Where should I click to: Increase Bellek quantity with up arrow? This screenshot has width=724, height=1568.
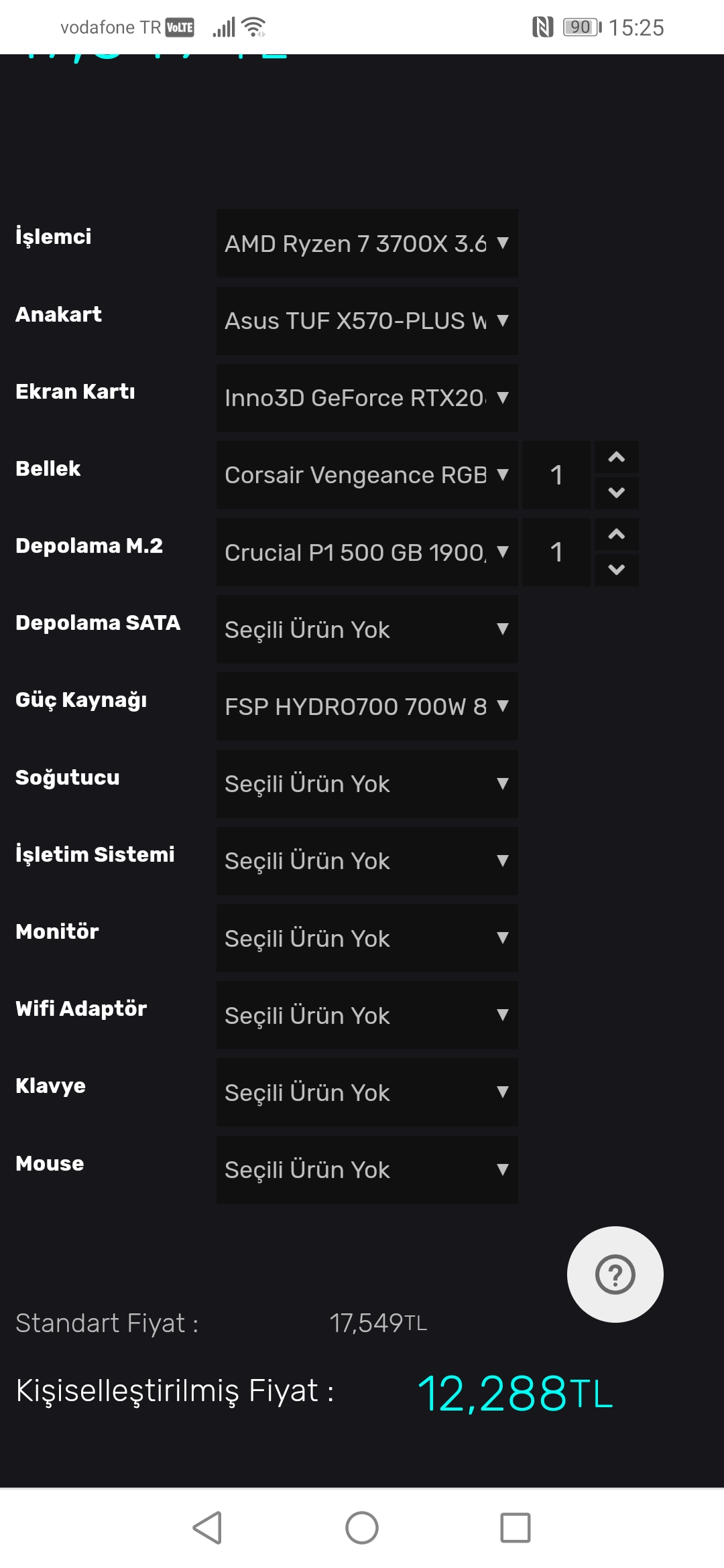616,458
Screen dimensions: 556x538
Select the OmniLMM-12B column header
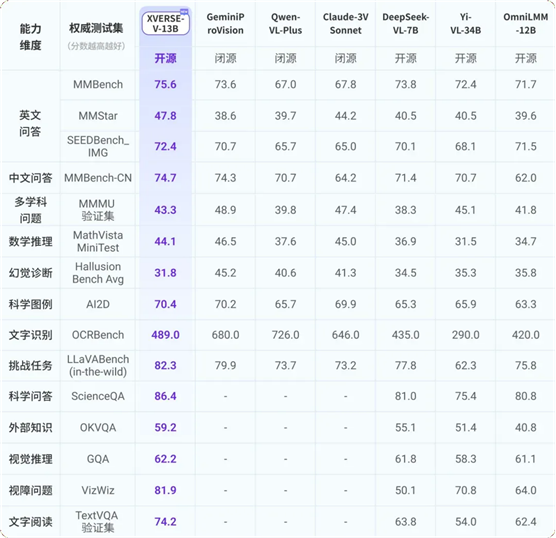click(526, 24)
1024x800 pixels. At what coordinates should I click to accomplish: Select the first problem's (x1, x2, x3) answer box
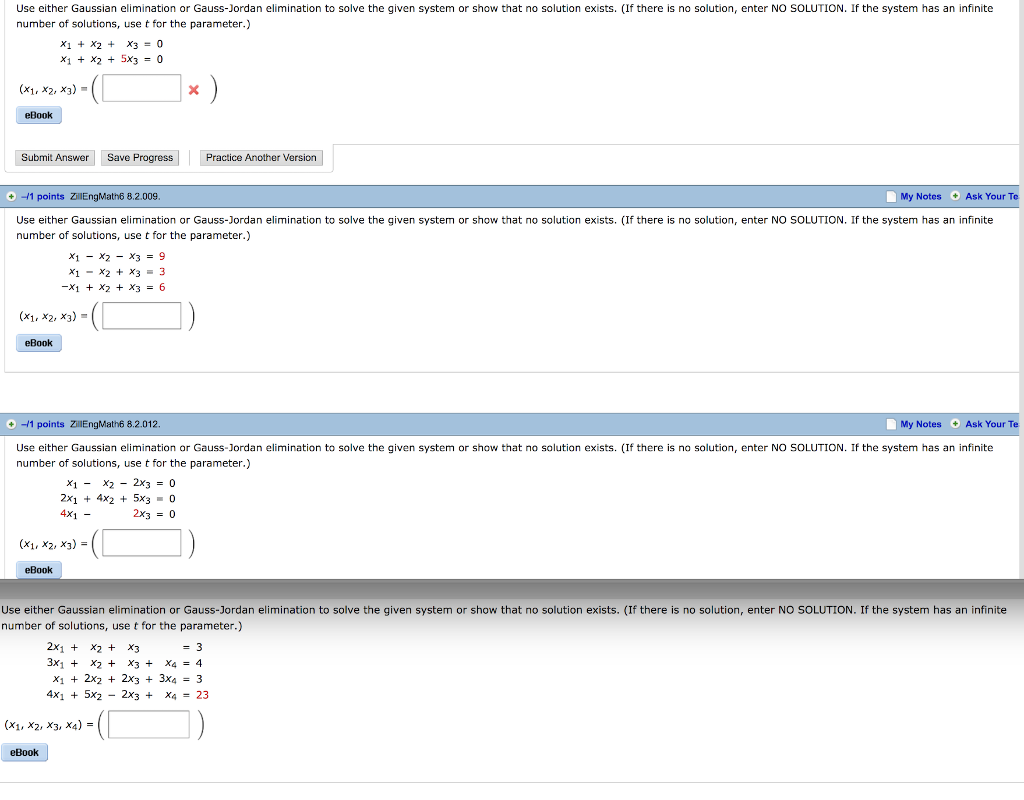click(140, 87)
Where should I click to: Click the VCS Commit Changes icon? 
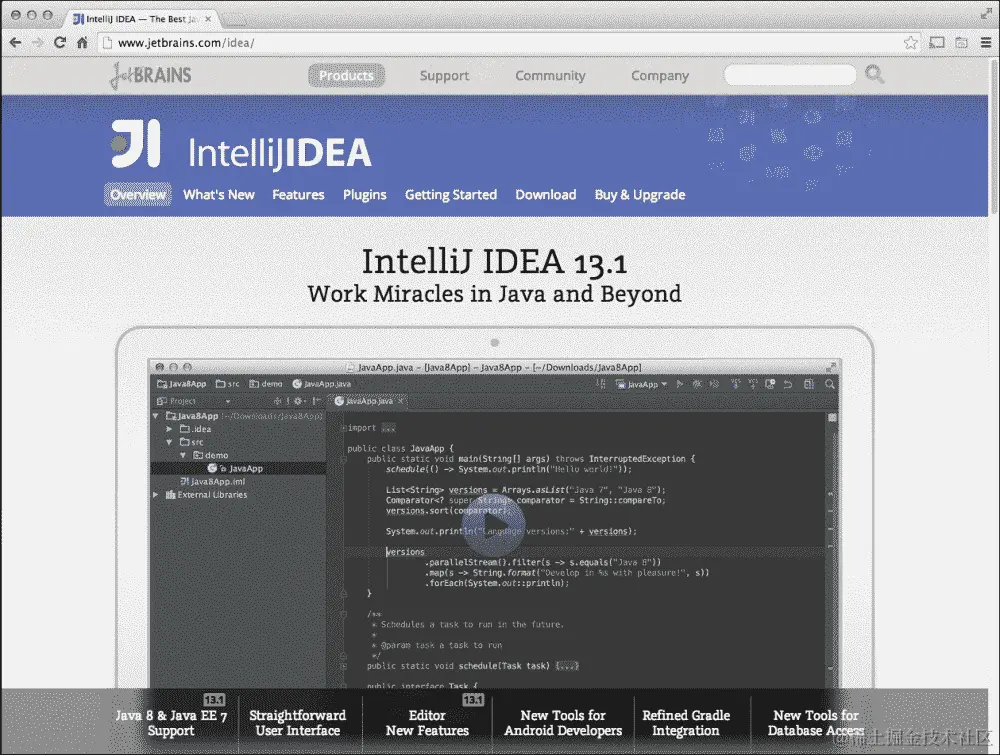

= = = =

Action item: Reproduce the data word for word without its images.

Exercise output:
Where should I click to: Increase Bellek quantity with up arrow? This screenshot has width=724, height=1568.
616,458
Screen dimensions: 556x538
Select the OmniLMM-12B column header
click(526, 24)
1024x800 pixels. At what coordinates should I click to accomplish: Select the first problem's (x1, x2, x3) answer box
click(140, 87)
Where should I click to: Click the VCS Commit Changes icon? 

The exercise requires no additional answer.